Synthesis of novel S-linked dihydroartemisinin derivatives and evaluation of their anticancer activity.

We report herein the synthesis and anticancer activity of a set of novel S-linked artemisinins bearing an aliphatic/aromatic/heterocyclic nucleus as a substituent on the sulfur. The compounds were prepared from artemisinin via its lactol-form by an acid-catalyzed condensation of the desired thiol with the lactol. Both the C-10-α- and β-configured thiol ethers were synthesized with a view to making them available for the anticancer activity evaluation using a variety of cell lines. The results show that many of the synthetic derivatives studied possessed good potential as anticancer agents. In order to draw more information on the origin of the anticancer activity, one of the compounds (9a), that showed a broad-spectrum activity in terms of reducing the viability of most of the cell lines studied, in particular proven to be most effective against Prostate (PC-3) cells, was studied in detail to find the underlying mechanism of its action by MTT assay, immunoblotting, flow cytometry and microscopy. Pretreatment of the PC-3 cells with N-acetyl cysteine affected the efficacy of 9a, suggesting the role of reactive oxygen species in reducing their viability. Cell cycle analysis showed increase in G1 phase that was indicative of G1 cell cycle arrest.
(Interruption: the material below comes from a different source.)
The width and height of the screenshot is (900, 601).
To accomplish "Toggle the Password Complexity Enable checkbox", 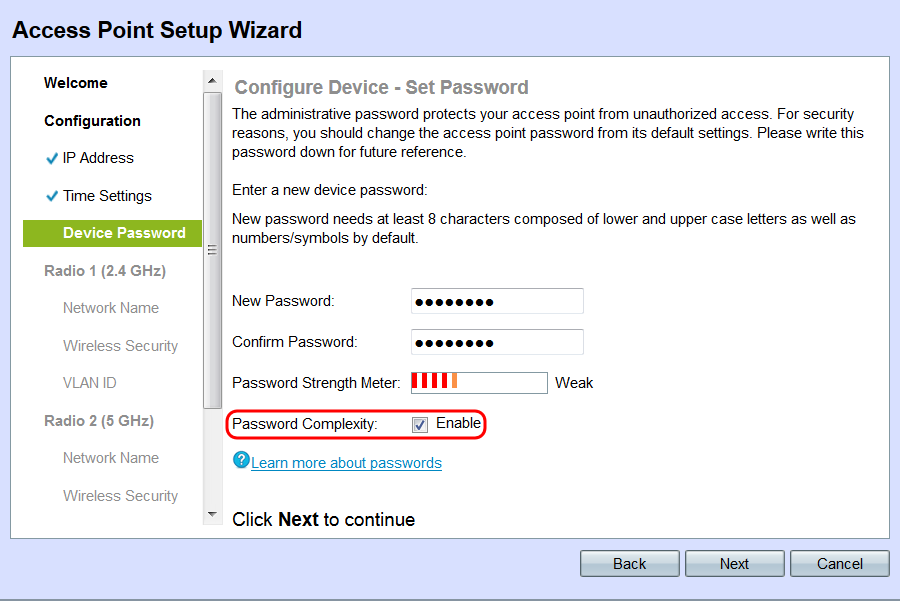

Wound healing assay revealed anti-migratory effect of 9a Quantitative PCR and western blot analysis showed changes in the gene expression of PCNA, E2F1, Pin1, cyclinD1, phospho-c-jun, c-Myc, eIF4E and other genes involved in proliferation and maintaining the transformed phenotype of prostate cancer cells. Here we report the anti–proliferative property of 9a with a vital and potent target(s) in prostate cancer cells with one of such targets being Pin1 belonging to the parvulin family of PPIases. The results suggest that 9a could be a promising agent in combating prostate cancer.